The Waiting Room is a chronicle of the day in the life of the emergency room at Highland Hospital in Oakland, California. It's set almost entirely in the eponymous waiting room, and in the small medical rooms where urgent care treats patients. During the Q&A after the movie, director Nicks claimed that his intention wasn't political and that he tried to keep the film as apolitical as possible. I'll give the film this much: it's not exactly a polemic. I don't know how successful he thought he would be at non-partisanship, because this film is a portrait of the wreckage of late capitalism. It can't help but have a point of view, given that the people who populate this film are disadvantaged and uninsured. Public hospitals are a provider of last resort, and there's an air of desperation in both the patients and the hospital staff. One patient, sent to Highland for dialysis, is tired of the runaround he receives whenever he shows up for his treatment. He demands that they pull his catheter. Another, a drug casualty, poses the ethical question of how to treat self-destructive patients who have no place to go after they're stabilized and how to prioritize the space to treat such patients in the face of a perpetually full waiting room (one member of the audience asked how the hospital could possibly give this person a bed when there were other, apparently more worthwhile patients, which just goes to show that the urge moralize when it comes to public policy is strong). Taken as a whole, The Waiting Room takes the measure of a systemic failure, where science, faith, and simple logistics--it goes into some detail about the logistics of ER triage--are all completely insufficient.
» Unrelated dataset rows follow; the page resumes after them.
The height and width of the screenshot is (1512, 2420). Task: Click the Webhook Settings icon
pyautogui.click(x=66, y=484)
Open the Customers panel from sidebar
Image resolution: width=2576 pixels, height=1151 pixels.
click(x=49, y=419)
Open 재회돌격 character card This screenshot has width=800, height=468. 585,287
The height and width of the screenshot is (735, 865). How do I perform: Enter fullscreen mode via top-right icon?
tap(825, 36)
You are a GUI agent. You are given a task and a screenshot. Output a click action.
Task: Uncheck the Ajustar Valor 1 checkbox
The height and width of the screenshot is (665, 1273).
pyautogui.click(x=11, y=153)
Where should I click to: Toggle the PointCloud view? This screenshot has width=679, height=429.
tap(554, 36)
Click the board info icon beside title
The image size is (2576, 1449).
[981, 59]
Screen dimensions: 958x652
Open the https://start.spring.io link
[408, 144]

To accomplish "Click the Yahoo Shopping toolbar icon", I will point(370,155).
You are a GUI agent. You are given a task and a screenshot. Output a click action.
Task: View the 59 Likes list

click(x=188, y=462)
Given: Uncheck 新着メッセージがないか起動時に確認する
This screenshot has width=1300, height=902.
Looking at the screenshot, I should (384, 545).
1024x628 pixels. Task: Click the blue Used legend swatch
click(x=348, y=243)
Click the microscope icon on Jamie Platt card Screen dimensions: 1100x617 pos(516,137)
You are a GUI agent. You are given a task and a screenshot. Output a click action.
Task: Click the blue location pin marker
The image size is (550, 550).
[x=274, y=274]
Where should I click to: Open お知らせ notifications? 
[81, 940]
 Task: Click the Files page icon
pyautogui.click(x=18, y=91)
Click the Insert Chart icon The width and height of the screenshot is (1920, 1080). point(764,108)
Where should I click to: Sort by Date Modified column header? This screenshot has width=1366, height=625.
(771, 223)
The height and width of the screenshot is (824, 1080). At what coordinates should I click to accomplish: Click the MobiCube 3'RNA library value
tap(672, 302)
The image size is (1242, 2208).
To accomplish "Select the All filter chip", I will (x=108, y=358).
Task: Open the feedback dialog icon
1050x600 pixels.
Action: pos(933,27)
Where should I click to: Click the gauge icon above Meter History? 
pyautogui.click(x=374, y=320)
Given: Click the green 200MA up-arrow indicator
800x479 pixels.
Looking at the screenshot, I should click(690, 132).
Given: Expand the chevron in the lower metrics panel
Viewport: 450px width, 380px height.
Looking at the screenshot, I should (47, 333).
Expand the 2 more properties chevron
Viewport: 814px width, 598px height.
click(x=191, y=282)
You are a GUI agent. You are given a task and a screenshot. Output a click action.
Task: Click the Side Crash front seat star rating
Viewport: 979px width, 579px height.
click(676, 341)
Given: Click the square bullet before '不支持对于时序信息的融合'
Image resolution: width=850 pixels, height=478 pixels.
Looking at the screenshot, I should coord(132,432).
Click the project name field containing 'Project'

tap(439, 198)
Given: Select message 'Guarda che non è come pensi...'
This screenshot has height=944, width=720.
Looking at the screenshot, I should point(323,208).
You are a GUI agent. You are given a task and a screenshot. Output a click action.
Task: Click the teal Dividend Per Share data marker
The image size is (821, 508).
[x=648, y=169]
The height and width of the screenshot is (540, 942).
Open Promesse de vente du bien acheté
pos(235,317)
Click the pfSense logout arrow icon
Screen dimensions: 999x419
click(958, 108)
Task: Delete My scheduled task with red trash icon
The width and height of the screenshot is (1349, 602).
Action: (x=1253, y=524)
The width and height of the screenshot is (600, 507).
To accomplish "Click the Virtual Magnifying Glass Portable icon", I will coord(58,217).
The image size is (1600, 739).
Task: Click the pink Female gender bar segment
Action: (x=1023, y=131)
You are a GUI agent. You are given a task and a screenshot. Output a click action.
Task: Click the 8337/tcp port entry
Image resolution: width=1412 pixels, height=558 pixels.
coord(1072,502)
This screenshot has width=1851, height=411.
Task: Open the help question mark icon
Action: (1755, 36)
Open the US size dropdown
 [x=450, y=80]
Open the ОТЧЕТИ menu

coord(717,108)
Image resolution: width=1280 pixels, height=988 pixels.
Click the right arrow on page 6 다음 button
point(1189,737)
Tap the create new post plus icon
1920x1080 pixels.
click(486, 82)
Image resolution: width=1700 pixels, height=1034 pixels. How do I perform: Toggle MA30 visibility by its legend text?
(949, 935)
This is a pretty slick production. It indulges in stylistic flourishes, though not without purpose. The film's tendency to isolate its characters in shallow depth of field shots has the practical virtue of obscuring people who may not want to be in the shot, even as that very isolation focuses the audience on the faces and problems these people wear. There are a couple of time-lapse shots of the waiting room as a whole in which it rapidly fills, then empties, then fills again that are visual flourishes, sure, but they also suggest that the staff of Highland Hospital are basically shoveling sand against the tide. Two shots in particular followed me away from the movie: in one, a fifteen year old gunshot victim is wheeled to the freezer in the morgue. When the door to the freezer is closed, the filmmakers hold the shot a moment longer than pure reporting would dictate. In the other, a woman who is clearly unable to take care of herself is wheeled out to the bus stop after she is released. I wonder what happened to that woman. This is a character piece that follows several individuals, but it resists the urge to include various "where are they now" vignettes at the end. It doesn't have any tidy endings.


I probably made a mistake with my second movie of the night. True/False schedules several "Secret Screenings" every year. These are usually movies that are slated to premiere elsewhere. The secret film I saw was a good deal less polished than The Waiting Room, which occasionally resembles a television medical drama if I'm being honest about it. The secret film doesn't have the same kind of savoir faire of The Waiting Room, but it has a more focused rage underlying the story it tells and it has a chilling depiction of the appalling banality of evil. But I can't tell anyone about it and I want to scream. Maybe it's a good thing that True/False fancies itself a carnival of sorts, because I CAN tell you that the busking musicians who played before the show, a duo called Busman's Holiday, were pretty good. Of the movie itself, I can say no more.